2)Thanks to all who prayed for last weekend’s youth group retreat. Thanks be to God and your prayers, it was a fruitful weekend!
Speaking of prayer, an anonymous blogger wrote the following:

“I have a hard time believing in intercessory prayer. It's obvious that God does not grant all prayers; He does for us what we need and not necessarily on a time line that we like. Like the parent who refuses to give the kid a candy bar but gives a carrot instead. The child's prayer was not granted, but something was done for the child that was good for him. So what role does praying for a certain thing play in all this? It seems like the role of prayer is to discern how God is acting in our lives, not to get God to act in a certain way.”

I think it’s important that when we discuss the things of prayer it is with the understanding that prayer is a habit that one develops, with the help of the Holy Spirit. Christian prayer is a way of life and not just isolated moments when we ask God things. As I told the teens this past weekend, I used to only “pray” when I needed something - a passing grade on a test that I didn’t study for, for example. I also explained that there was no real relationship there between me and Christ at that time. There was no real prayer going on.

If prayer becomes a way of life and a habit in our lives, then we begin to see things differently. The Holy Spirit helps us to see things as God sees them. So, then, when specific things arise for which we would like to pray, we begin to see them as God sees them. Since God is love, we can say that we begin to see these things through the lens of love. One definition of love is to want what’s best for the other. So, when we begin to take certain things to prayer and consider what we should ask for specifically, we are trying to see what’s best for whoever is involved.

Here’s an example: some of our seniors have asked me to pray that they get into specific colleges to which they are applying. The temptation is to pray that they get into the most prestigious and successful schools out there. But, if I really want what’s best for them, I will pray that they get into the schools that God wills them to get into. That will be best for them. One teen did ask me to “pray that I get into the school I’m supposed to go to”.

So, yes, prayer in general means to discern how God is acting in our lives and what His Will is. Praying for specific things is asking that God’s Will be done (we say “thy will be done” in the Lord’s prayer) in our lives and in the lives of those for whom we pray. Prayer, then, unites us with the mind and heart of God.

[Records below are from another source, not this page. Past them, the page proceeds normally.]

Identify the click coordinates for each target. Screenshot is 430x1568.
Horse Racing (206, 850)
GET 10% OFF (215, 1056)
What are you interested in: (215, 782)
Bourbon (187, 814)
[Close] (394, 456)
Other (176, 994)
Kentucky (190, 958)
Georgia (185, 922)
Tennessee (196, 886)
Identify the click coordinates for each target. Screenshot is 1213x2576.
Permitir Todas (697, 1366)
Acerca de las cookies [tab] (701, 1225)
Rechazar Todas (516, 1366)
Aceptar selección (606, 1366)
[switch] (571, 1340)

Finally, Fr. Wells (who experienced much dryness in prayer, but prayed faithfully every day) once wrote: “There are many reasons why people do not pray. One of them of course, is what has been called “practical atheism”, acting as if God does not exist, no matter what a person might say he believes. But, believers, too, often give up on prayer. Their problem, though, concerns what they expect to get out of prayer. In a society that is so preoccupied with feelings, many expect that prayer will result in feeling close to God. In fact, though, the great fruit of prayer is virtue. Putting ourselves into the presence of God opens us to the power of the Spirit that orders our priorities to see as Jesus sees and to desire what He desires…Prayer gives us the grace to move beyond preoccupation with self and, little by little, to put on the mind of Christ.”